Prometheus is a simple and effective open-source monitoring system. In the years after we published the article Monitoring Microservices with Prometheus, the system has graduated from the Cloud Native Computing Foundation (CNCF) and became the preferred monitoring tool for distributed systems. One of the reasons for this, as mentioned in our previous article, is its intuitive simplicity. It doesn’t try to do anything fancy. It provides a data store, data scrapers, an alerting mechanism and a very simple user interface.
Deploying Prometheus and the associated Alertmanger tool can be a complicated task, but there is tooling available to simplify and automate the process, such as the Prometheus Operator project.

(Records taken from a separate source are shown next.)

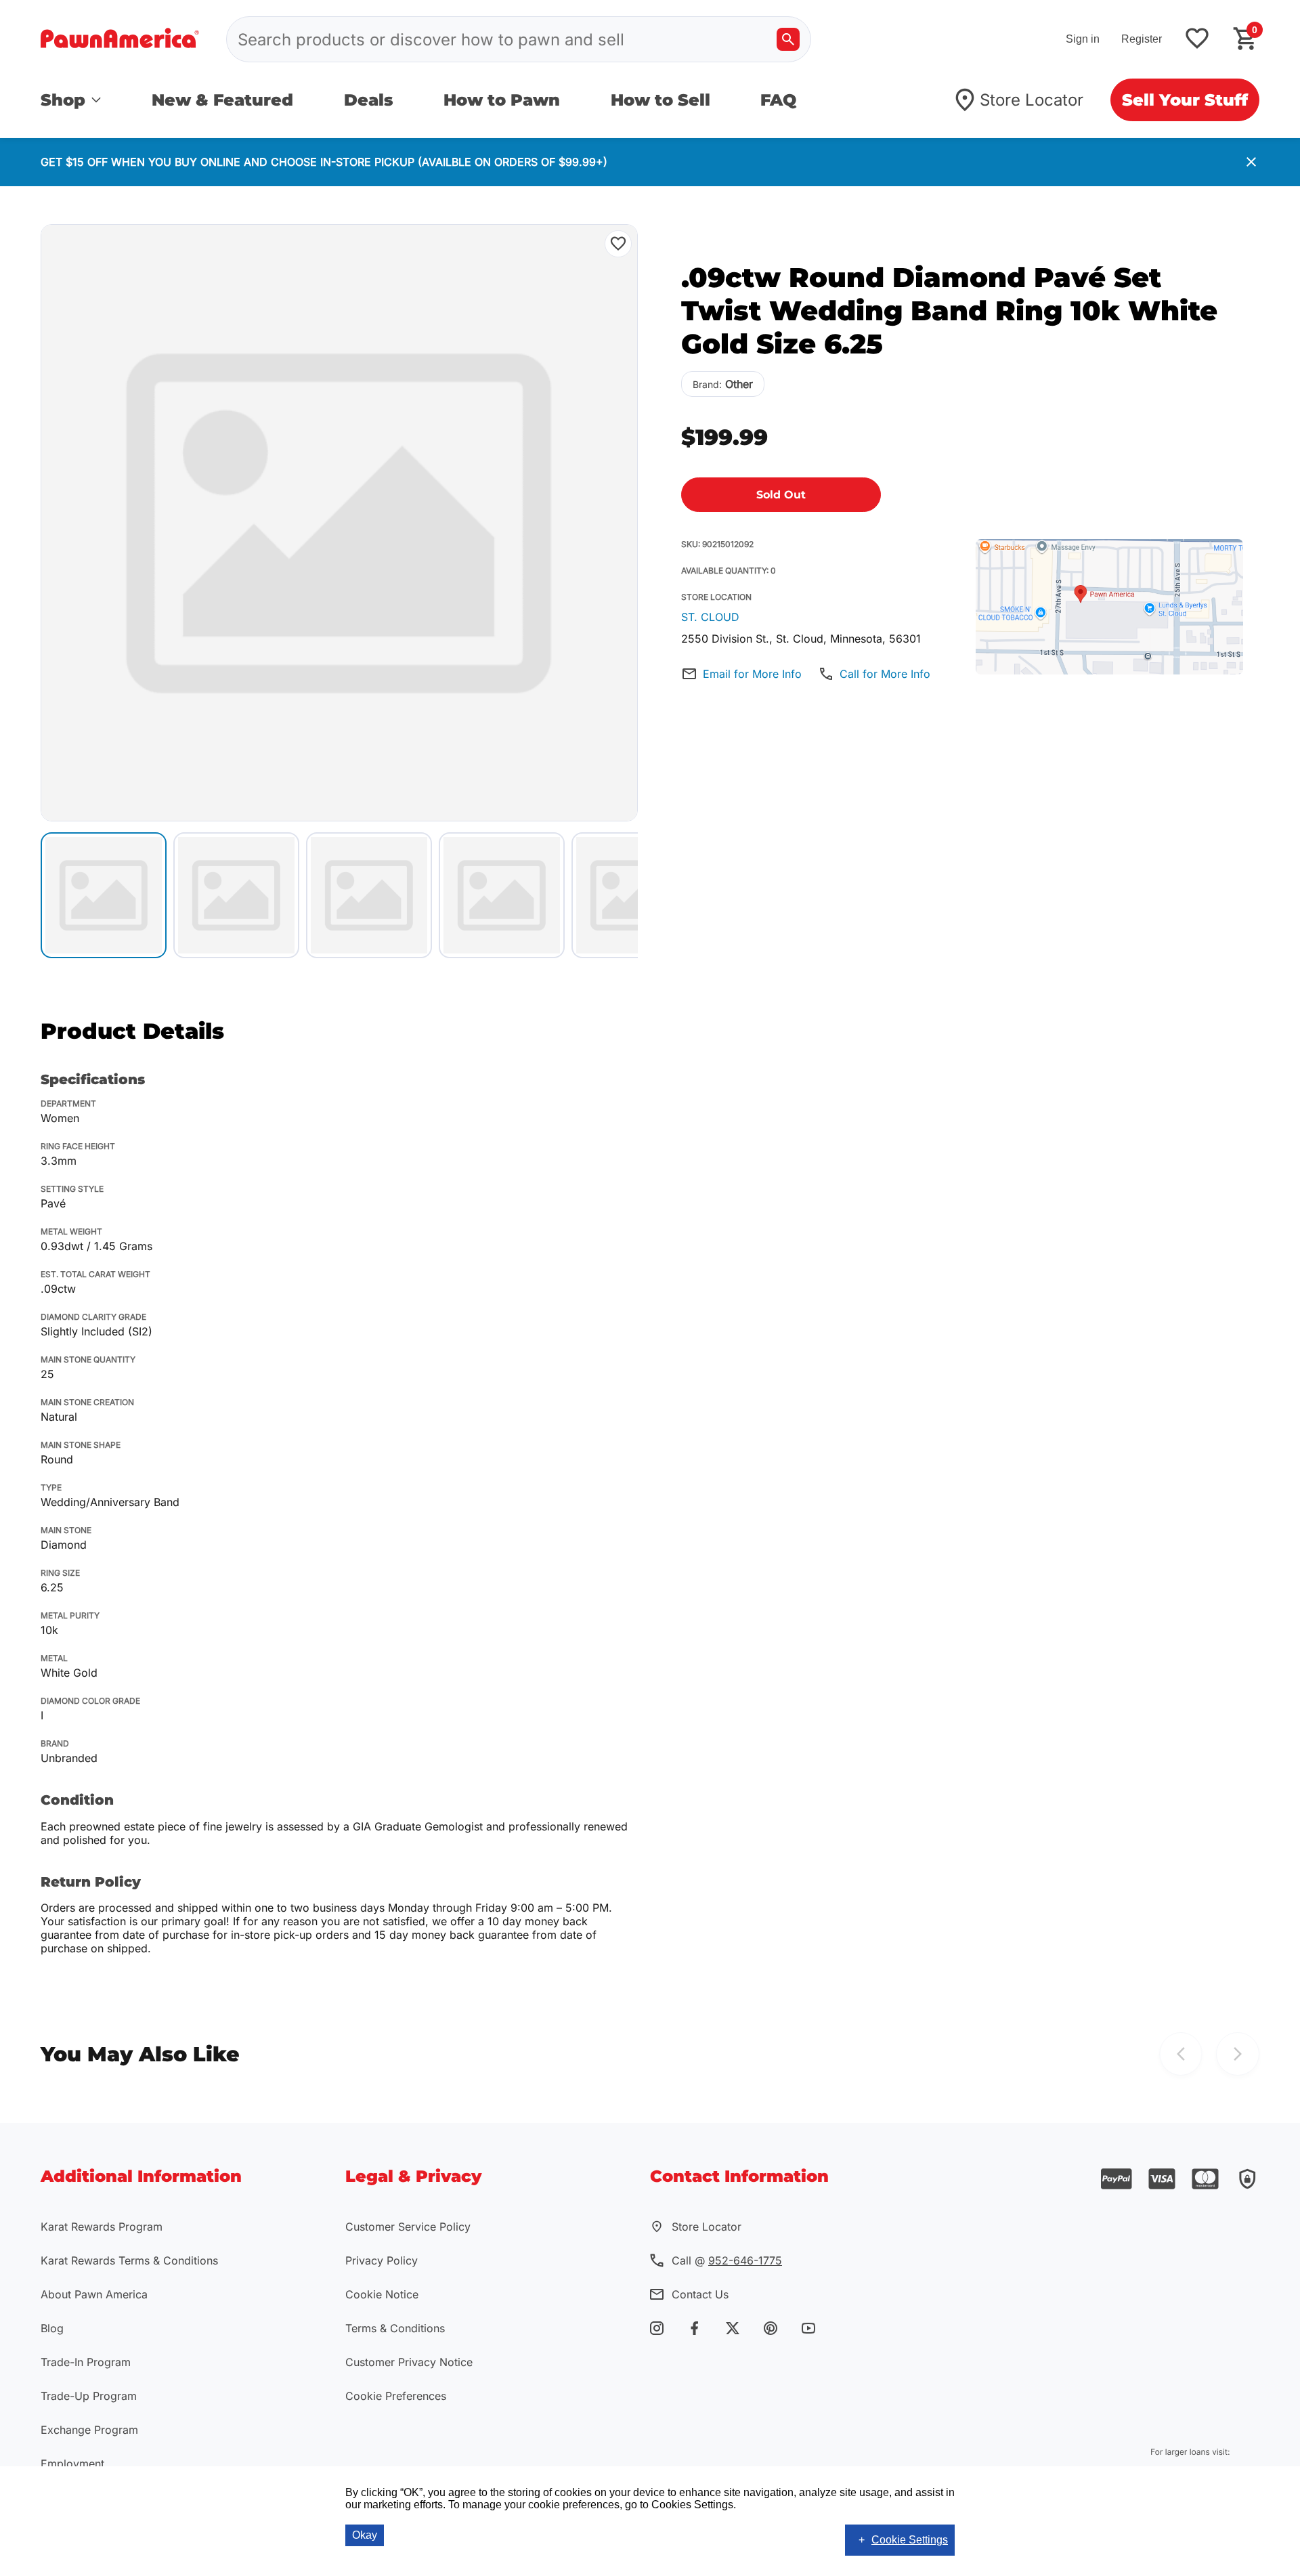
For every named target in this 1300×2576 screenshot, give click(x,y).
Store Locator (1031, 100)
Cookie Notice (381, 2294)
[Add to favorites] (1197, 39)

In this blog post, we explain what operators are in general, how the Prometheus operator works and how to configure it to best use Prometheus and Alertmanager.
Operators
As stated in our article Kubernetes Operators Explained, operators are a kind of software extension to Kubernetes. They provide a consistent approach to handle all the application operational processes automatically, without any human intervention, which they achieve through close cooperation with the Kubernetes API.
Operators are built on two key principles of Kubernetes: Custom Resources (CRs), implemented here by way of Custom Resource Definitions (CRDs) and custom controllers. A CR is an extension of the Kubernetes API that provides a place where you can store and retrieve structured data—the desired state of your application. Custom controllers are used to observe this CR and with the received information take actions to adjust the Kubernetes cluster to the desired state.
The Prometheus Operator
The main purpose of this operator is to simplify and automate the configuration and management of the Prometheus monitoring stack running on a Kubernetes cluster. Essentially it is a custom controller that monitors the new object types introduced through the following CRDs:
- Prometheus: defines the desired Prometheus deployments as a StatefulSet
- Alertmanager: defines a desired Alertmanager deployment
- ServiceMonitor: declaratively specifies how groups of Kubernetes services should be monitored
- PodMonitor: declaratively specifies how groups of pods should be monitored
- Probe: declaratively specifies how groups of ingresses or static targets should be monitored
- PrometheusRule: defines a desired set of Prometheus alerting and/or recording rules
- AlertmanagerConfig: declaratively specifies subsections of the Alertmanager configuration
Why the Prometheus Operator
As expressed before, using the operator can drastically reduce the effort to configure, implement, and manage all the components of a Prometheus monitoring stack. It also provides dynamic updates of resources, like alerting and/or Prometheus rules, with no downtime.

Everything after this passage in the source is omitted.